▸ Atividades propostas:
**1.** Responda, com base no texto sobre os últimos que serão os primeiros:
(a) Quem, segundo o texto, deu provas de um pessimismo deprimente quanto ao número dos que serão salvos?
(b) Em que consiste a salvação, de acordo com o texto?
(c) Quando se fecha a porta, conforme a resposta apresentada no texto?
**2.** Reproduza fielmente o trecho do texto sobre os últimos que serão os primeiros que começa em "Na viagem de" e vai até "fornecer os caminhos'.".

23/08/2013

Os últimos que serão os primeiros

Na viagem de Jesus a Jerusalém, um segundo discurso põe o acento na Igreja: após a missão dos discípulos, esta é a missão da comunidade.

'A existência humana já se encarrega de fornecer os caminhos'.

Por Marcel Domergue

A pergunta feita a Jesus, a respeito do número dos que serão salvos, se pequeno ou grande, permanece de diversas formas presente no espírito de muitos cristãos. Será que todo o mundo participará da vida eterna ou haverá excluídos? Não faz tanto tempo que, quanto a isto, os jansenistas deram provas de um pessimismo deprimente. O que Jesus responde? Antes de tudo, faz os interlocutores se voltarem para si mesmos: "Fazei todo esforço para entrar..." É que a pergunta foi mal formulada: quem o interrogou falou em "ser salvo ", como se a salvação caísse em cima de nós, por uma arbitrariedade divina.

A salvação consiste em compartilharmos a vida mesma de Deus, indestrutível. Ela nos é sempre oferecida, sendo necessário, contudo, que nos esforcemos para ganhá-la; depende, portanto, da nossa liberdade e, mais profundamente, da nossa fé no amor de Deus por nós. Depois de deixar isto claro, Jesus faz propostas difíceis de ouvir e compreender. Que a porta seja estreita ainda vai, falaremos disto depois; mas que a porta esteja antes aberta e que depois seja fechada, nos leva a interrogar sobre o tempo e o significado deste fechamento.

Como se dá que pessoas que não tenham se esforçado para entrar busquem fazê-lo de repente? Minha resposta é tímida e pouco tranqüilizadora: a porta se fecha quando a verdade da mensagem do Cristo nos é revelada plenamente, na hora do que chamamos de “a sua vinda na glória”. Então, a fé não será mais necessária nem possível, uma vez que o veremos sem contestação possível. Mas é a fé que salva, a fé na Palavra dada.

▸ Registros fornecidos:
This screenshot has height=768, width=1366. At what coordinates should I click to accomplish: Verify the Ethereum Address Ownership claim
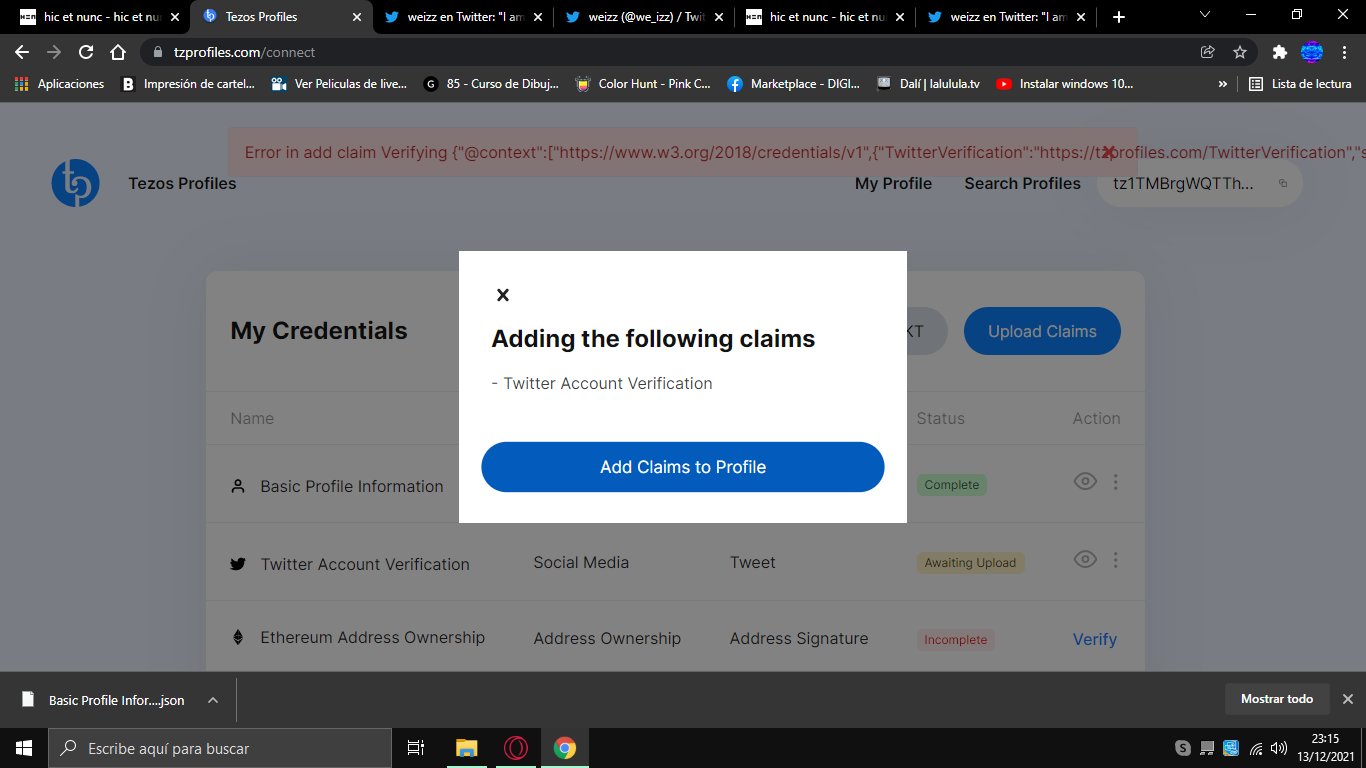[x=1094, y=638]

==

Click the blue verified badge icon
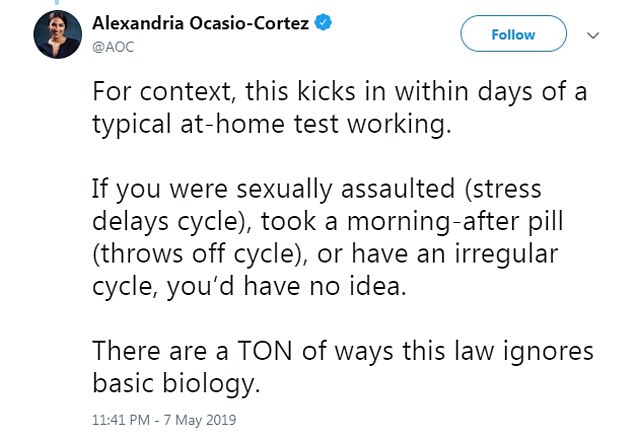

▸ Respostas:
**1.**
(a) Os jansenistas.
(b) Em compartilharmos a vida mesma de Deus, indestrutível.
(c) Quando a verdade da mensagem do Cristo nos é revelada plenamente, na hora do que chamamos de “a sua vinda na glória”.

**2.**
Na viagem de Jesus a Jerusalém, um segundo discurso põe o acento na Igreja: após a missão dos discípulos, esta é a missão da comunidade.

'A existência humana já se encarrega de fornecer os caminhos'.